Mas, no Brasil, já há uma diferença de percepção. A imprensa aqui parece ter dado trégua às críticas. Na semana passada, li pelo menos três matérias elogiosas à atuação do Itamaraty, apesar das circunstâncias tão desfavoráveis sob as quais opera.
O auge dos elogios deu-se há alguns dias, quando o governo soltou uma nota em termos firmes sobre a situação na Venezuela.
Isso tem razão de ser e reflete uma mudança autoral na política externa. Não é novidade para ninguém que, desde Lula, as relações com os chamados governos de esquerda da América Latina, entre os quais Caracas, La Paz e Havana, vinham sendo desenhadas no Palácio do Planalto, por ideólogos.
Sabe-se, hoje, das razões inconfessáveis para que a política externa com algumas capitais estrangeiras fosse sequestrada do Itamaraty.
Agora que essa onda de governos populistas se enfraqueceu, que grande parte dos beneficiários dos esquemas ilícitos está atrás das grades e a presidente se encontra preocupada em salvar a própria pele, a diplomacia brasileira volta, aos poucos, às mãos de quem tem conhecimento específico para conduzi-la.

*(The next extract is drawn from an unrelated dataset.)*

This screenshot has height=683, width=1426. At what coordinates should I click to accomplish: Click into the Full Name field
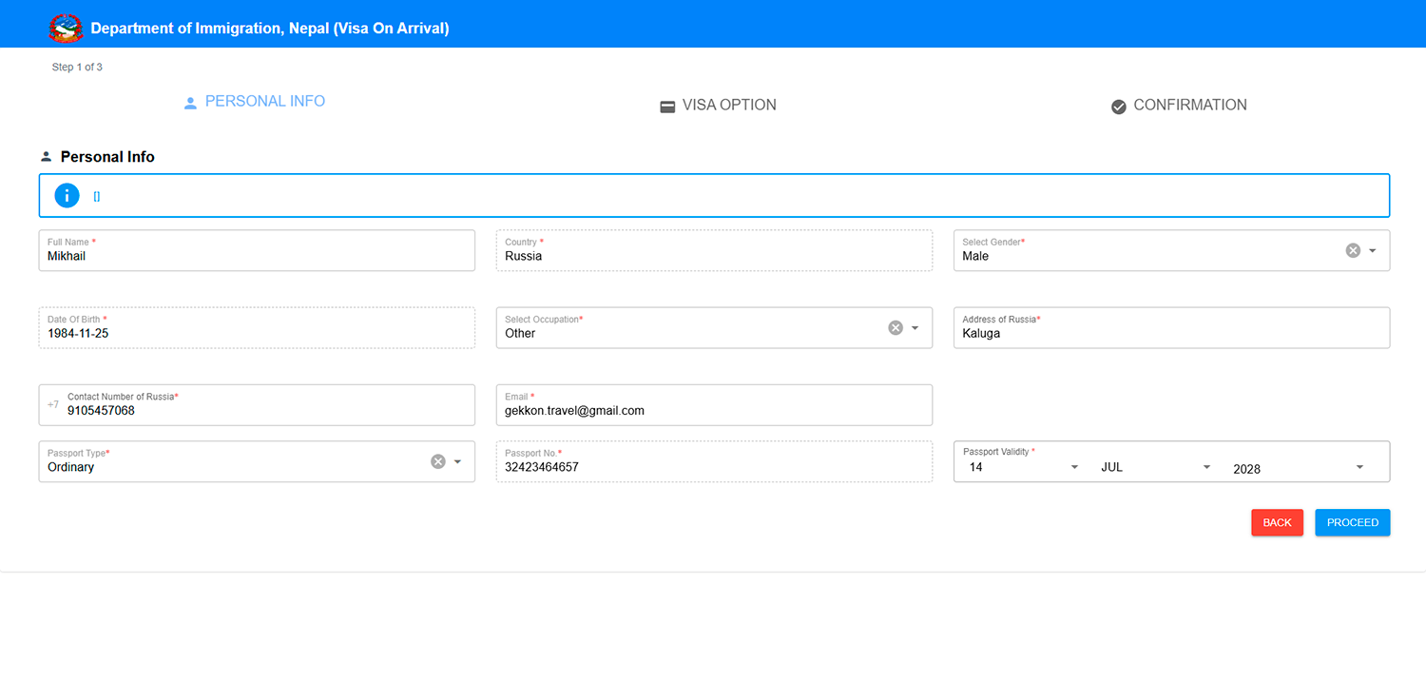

O Itamaraty segue enfrentando falta de recursos, mas, num quadro político adverso a seus predadores, readquire autocontrole. O escopo ainda é limitado, mas já se nota a diferença, como no caso das relações com os Estados Unidos, com o México e com a própria Venezuela.
Quando, no âmbito do governo federal, não diplomatas começaram a ter influência crescente na elaboração da política externa, o argumento era democratizar e enriquecer o debate sobre o tema. Deu no que deu.
Em uma sociedade democrática, atores não estatais influenciam a elaboração da política externa. Isso é normal e desejável. No âmbito do governo, entretanto, existe definição de competências. Age-se em colegiado, mas quem tem a capacidade legal e técnica na execução das relações internacionais é o Itamaraty. Os demais órgãos são apenas acessórios.
Imagine se o Itamaraty resolvesse definir e executar a política do Ministério da Educação ou da Saúde, por exemplo. Cada um no seu quadrado.
Que lição fica disso? Que o governo deve ser profissionalizado, porque a profissionalização dificulta o aparelhamento e a má utilização política.
No governo Dilma, o Brasil adquiriu a imagem de caloteiro ausente da cena internacional, e esse é um legado com o qual futuros governos terão de lidar.
No caso da Venezuela, o Itamaraty, com o pouco que lhe resta, foi chamado a varrer os destroços. Parece que tem feito um bom trabalho. É para isso que ele existe.